Directed by Clint Eastwood
Firstly, thanks to m.brown from Two Dollar Cinema for steering me towards this one. I would have skipped it otherwise.
I’ll admit, I knew nothing about Captain Sullenberger. Yes, the stone I live under casts quite the shadow, and yes I did see him parodied in an American Dad episode (or was it Family Guy?), but I still had no real idea of his story or what he did. They say ignorance is bliss, and in this case it certainly was as I enjoyed every minute of this tight, well-oiled biopic. Also surprising was that this was directed by Eastwood, a man who I vastly prefer as an actor rather than a director.
Appropriately, the film begins with a bang, as Tom Hanks is having a nightmare about a plane crashing into the city, and at other points in the film, we find him hallucinating, seeing the same thing, a plane smashing into city buildings. These are two classic symptoms of post-traumatic-stress-disorder, which is almost certainly what Sullenberger was dealing with after the events of January 15th, 2009.
Interestingly though, much of the film focuses on the aftermath of his miraculous safe landing in the Hudson River, specifically the investigation into Sullenberger’s mid-flight decision-making, which I found simultaneously shocking and amusing, as Tom Hanks is the perfect actor for this job as he kicks arse not only mid-flight, but also during the investigation.
Perhaps this is due to the post 9/11 atmosphere within US airports, but a board of inquiry wants to analyse every detail of the event, questioning Sully’s decisions, despite the fact that every person on the plane survived.
As they say, ‘only in America!’
I kid, I kid.
Dealing with the NTSB (National Transportation Safety Board), Sully realises that the board is trying to spin the story so that it sounds like he didn’t follow protocol and could have made it back to another airport. They are looking for human error where there is none – he saved the entire goddamned crew and passengers fer chrissakes!!!
Sully pushes the committee to show the computer simulations that suggest Sully was in the wrong, but of course they are classified. The evidence seems to point to human error, but Sully is stubborn and has the gift of the gab. He knows how to fight back with words, and he certainly wont go down without a fight, and he eventually is able to watch the simulations.
Despite being based on a story we all know the basics of, this movie effectively creates tension – both within the cockpit and out of it – while also making a point about how pilots are treated after such an event, not to mention the uselessness of computer simulations supposedly designed to mimic the circumstances of a crash.
I couldn’t help but laugh as the simulation pilots say “birds” in the most monotone of voices when the flock of geese hit the engines of the plane.
As Sully correctly points out, the human part of the process is thoroughly ignored.
Coping with PTSD, Sully is a guy you instantly want to root for, and this of course is helped by Tom Hanks, who plays the likeable every-man perhaps better than anyone else. Sully doesn’t see himself as a hero, just a man doing his job. But with his career and pension on the line, he needs all the aces up his sleeve as possible to combat the onslaught of accusations in the courtroom.
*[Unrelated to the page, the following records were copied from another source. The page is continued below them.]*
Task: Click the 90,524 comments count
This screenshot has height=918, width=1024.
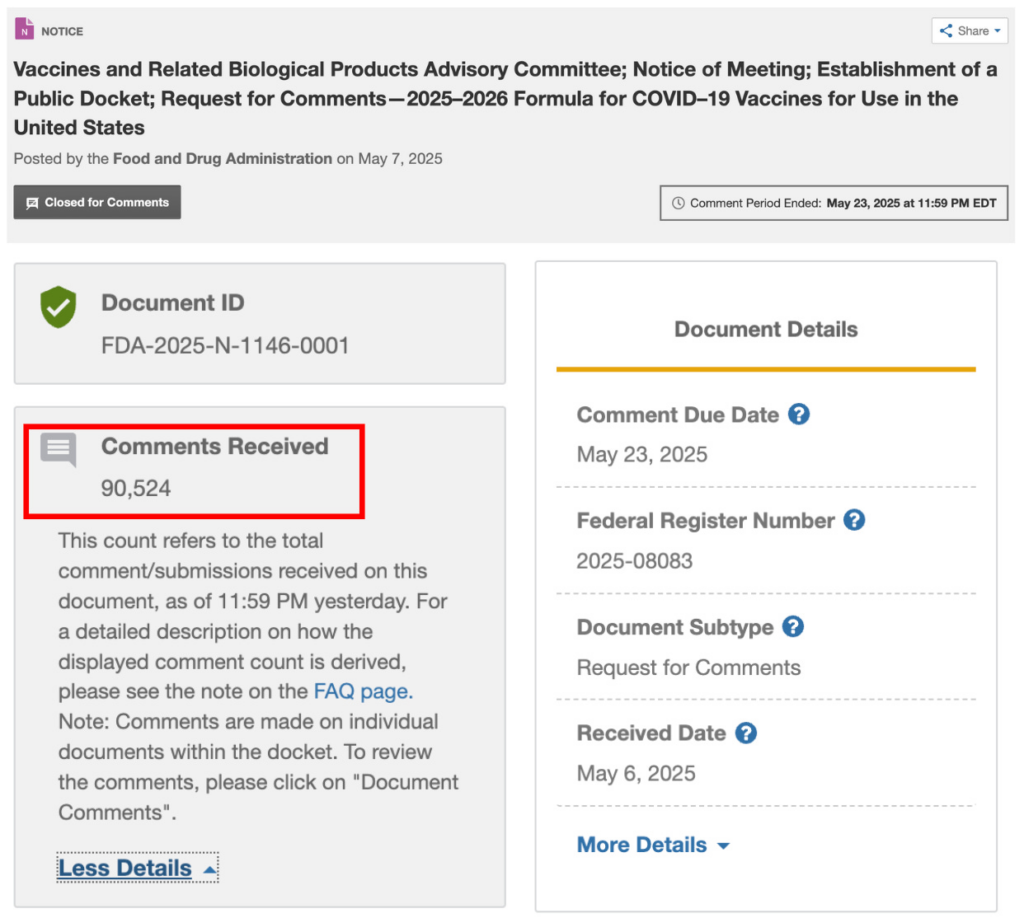Action: point(136,488)
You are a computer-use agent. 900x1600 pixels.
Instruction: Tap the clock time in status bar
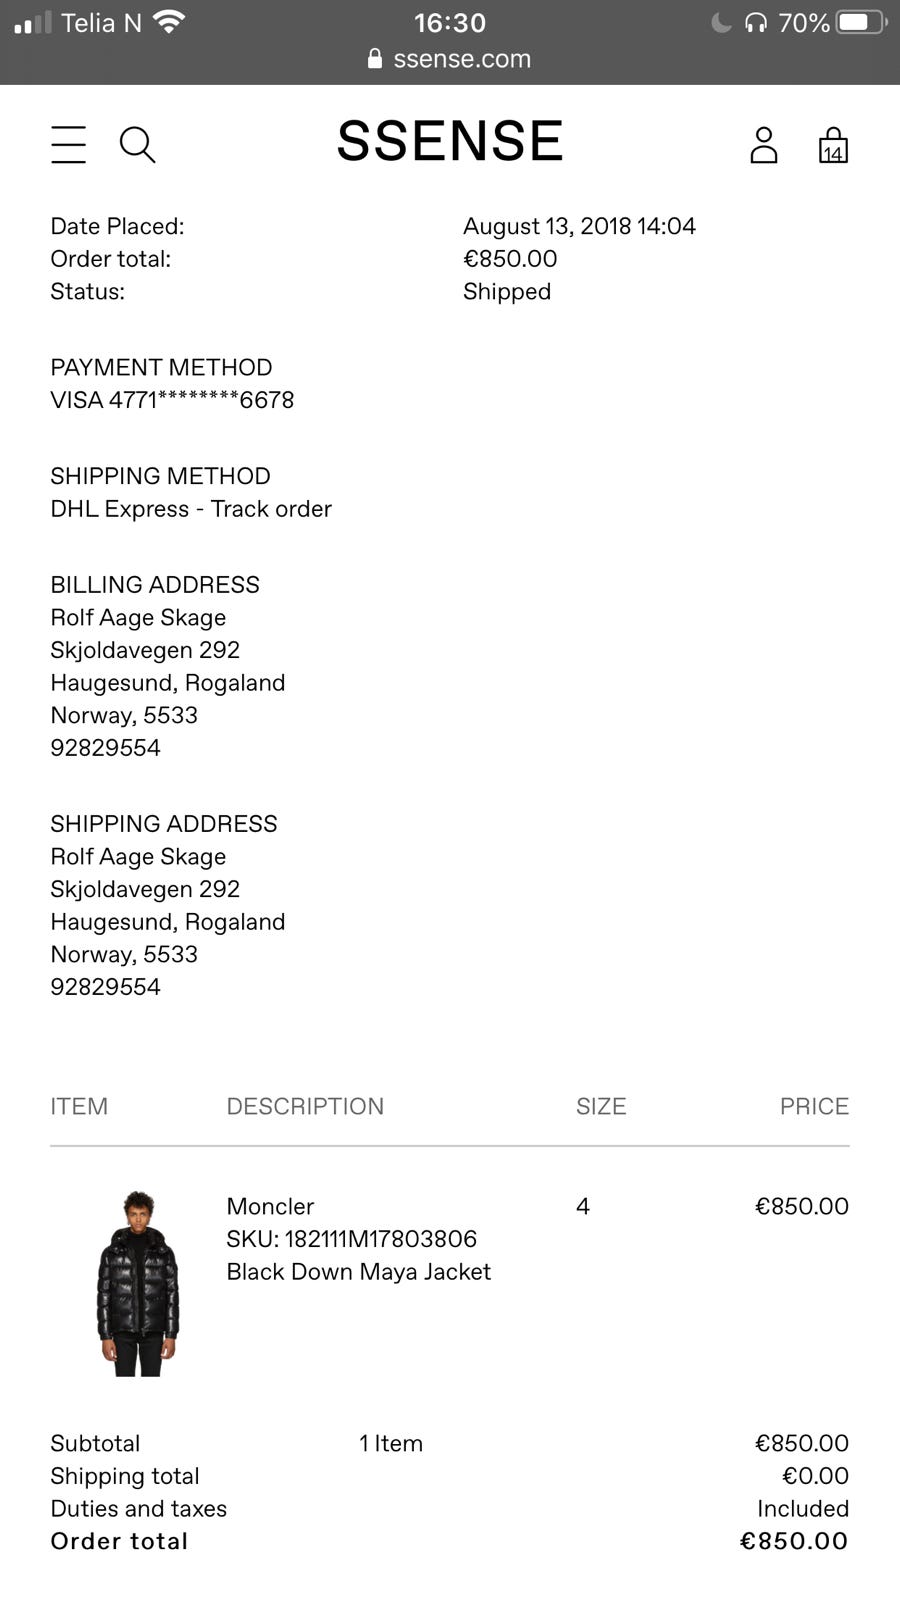450,22
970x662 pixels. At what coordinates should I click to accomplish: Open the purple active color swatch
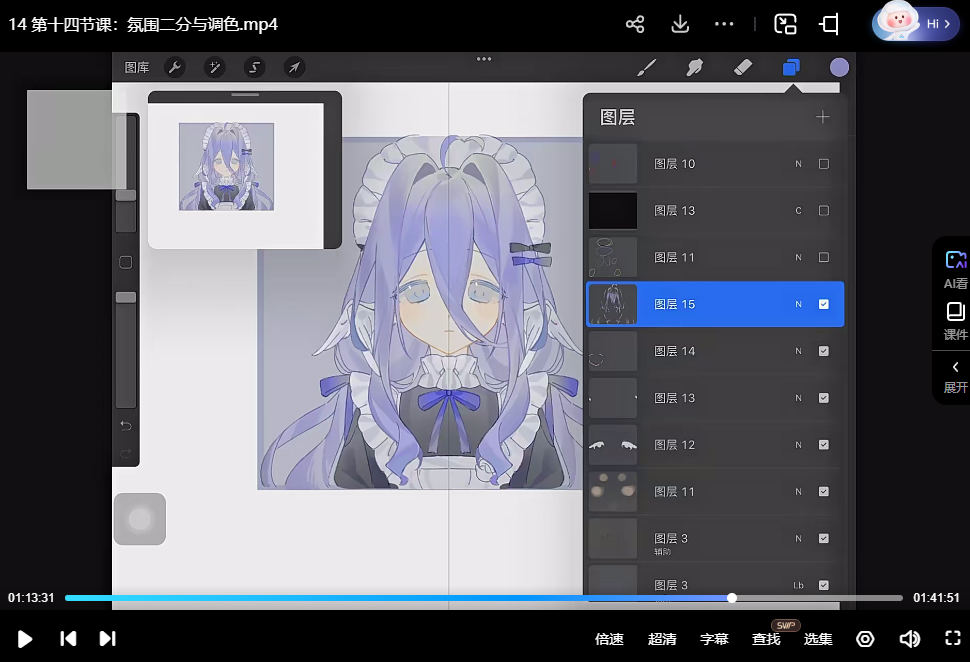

Again, incredible considering he saved everyone on board. The scenes in the courtroom to determine Sully’s future are memorable and Sully again shows some fight as he tells it like it is, not reigning in his punches.
The acting across the board is stellar, while the scenes involving the planes look extremely realistic. Perhaps the first movie where I can say that the special FX didn’t bother me at all. With a short and snappy runtime, this is over before you know it. It felt 60 minutes long! This is thanks to some extremely tight editing. There are no throwaway scenes and Sully’s wife appropriately takes a back seat to the action, though the scenes she does have are on point, and give us a glimpse of the show unfolding from the outside, from her perspective.